# Prozesse verstecken



## Neptoos (26. Oktober 2004)

Hallo erstmal an alle Pro's...

Ich suche schon lange nach einer Möglichkeit Prozesse zu verstecken...Bisher war meine Suche erfolglos. Ich hoffe hier kann mir jemand die Frage beantworten, wie ich Prozesse verstecken kann...

Mfg Neptoos


----------



## Sinac (26. Oktober 2004)

Unter welchem Betriebssystem?


----------



## Neptoos (26. Oktober 2004)

Ich benutze Windows XP


----------



## Sinac (26. Oktober 2004)

Geht soweit ich weiß nicht ohne weiteres.
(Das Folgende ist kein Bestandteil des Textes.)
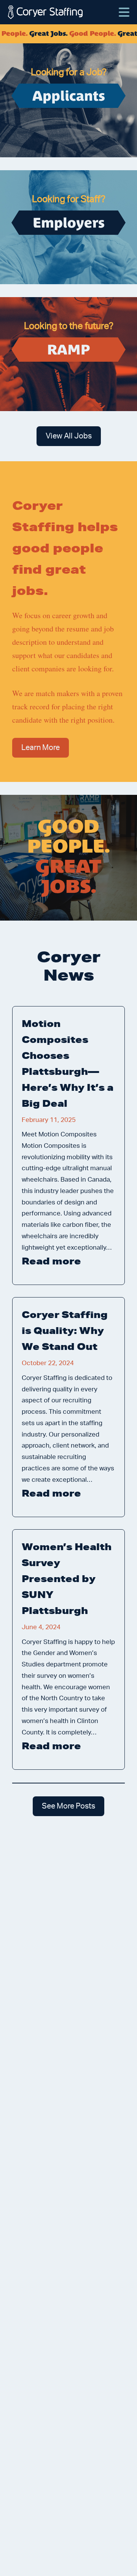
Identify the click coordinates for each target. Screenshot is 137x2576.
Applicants (68, 96)
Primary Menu (124, 8)
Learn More (40, 748)
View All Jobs (69, 436)
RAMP (68, 350)
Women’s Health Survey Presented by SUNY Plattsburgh (67, 1578)
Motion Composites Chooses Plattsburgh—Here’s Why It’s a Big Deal (67, 1063)
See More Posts (68, 1806)
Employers (69, 223)
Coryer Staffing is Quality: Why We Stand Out (65, 1330)
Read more (68, 1262)
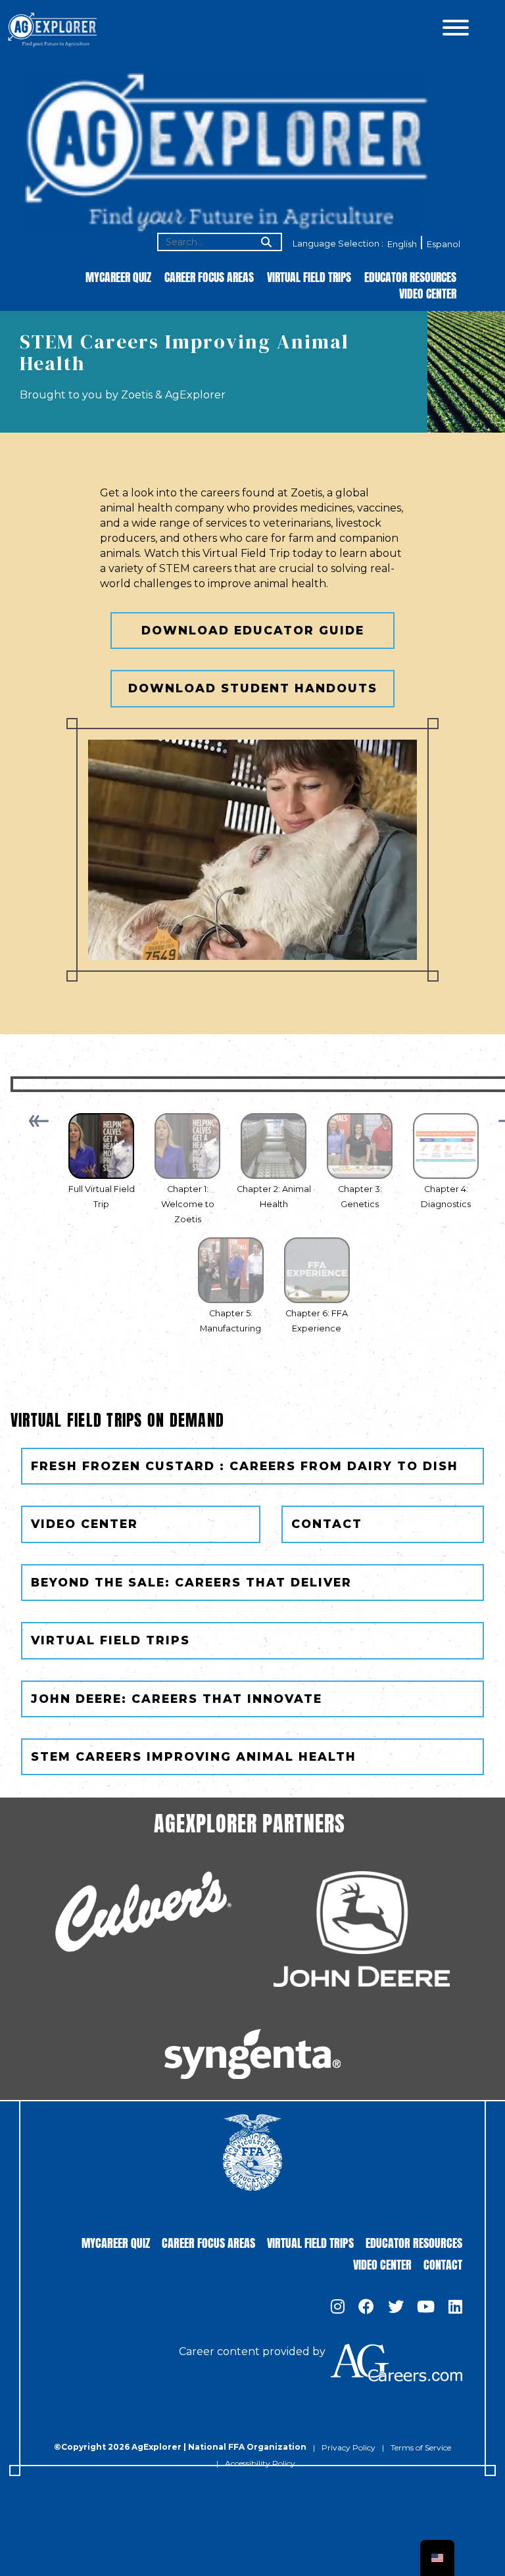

Aus der Taskliste ist kein Problem wenn es ein Dienst ist, aber bei den Prozessen bleibt dein Programm trotzdem drin.


----------



## Neptoos (26. Oktober 2004)

Ok ich formuliere die Frage ein bisschen anders...Kennst du eine Möglichkeit um einen Bypass für z.B. Gameguard zu programmieren oder wat weiß ich...? Es muss ja irgendwie möglich sein, dass ein Programm wie Gameguard vorzugaukeln, dass kein anderes Programm nebenbei läuft, wie z.B. ein Hexeditor....Ich hoffe du kannst damit mehr anfangen^.^


----------



## squeaker (26. Oktober 2004)

Dazu sag ich nur: http://29a.host.sk/29a-7/Articles/29A-7.018

Und für alle die gleich schreien was für eine gefährliche oder schreckliche Webseite das ist - Scriptkiddies hilft sie nicht und Unwissenheit schadet.


----------



## SandmannX (27. Oktober 2004)

Ich geb dir mal ein Schlagwort: "Process Magic". Viel Spaß beim suchen


----------



## Neptoos (27. Oktober 2004)

Danke erstmal für die schnellen Antworten...Der Link von squeaker  leider nicht....hab zumindest keine Berechtigung um auf die Seite zu gelangen....Naja ich werd mich jetzt erstmal totsuchen mit schlagwort^.^


----------



## Sinac (27. Oktober 2004)

Bei mir geht der Link auch nicht.
Und überhaupt: Gehört das nicht in Programmierforum?


----------



## Neptoos (27. Oktober 2004)

Weiß ich nicht....aber mit dem Programm Process Magic kann ich irgendwie nicht anfangen.....ist ja schön und gut das Programm, aber den Process Namen oder die Caption zu ändern bringt auch nicht wirklich viel...an Progs wie Gameguard komm ich trotzdem nicht vorbei...Und der Process von gameguard ist nicht zu finden....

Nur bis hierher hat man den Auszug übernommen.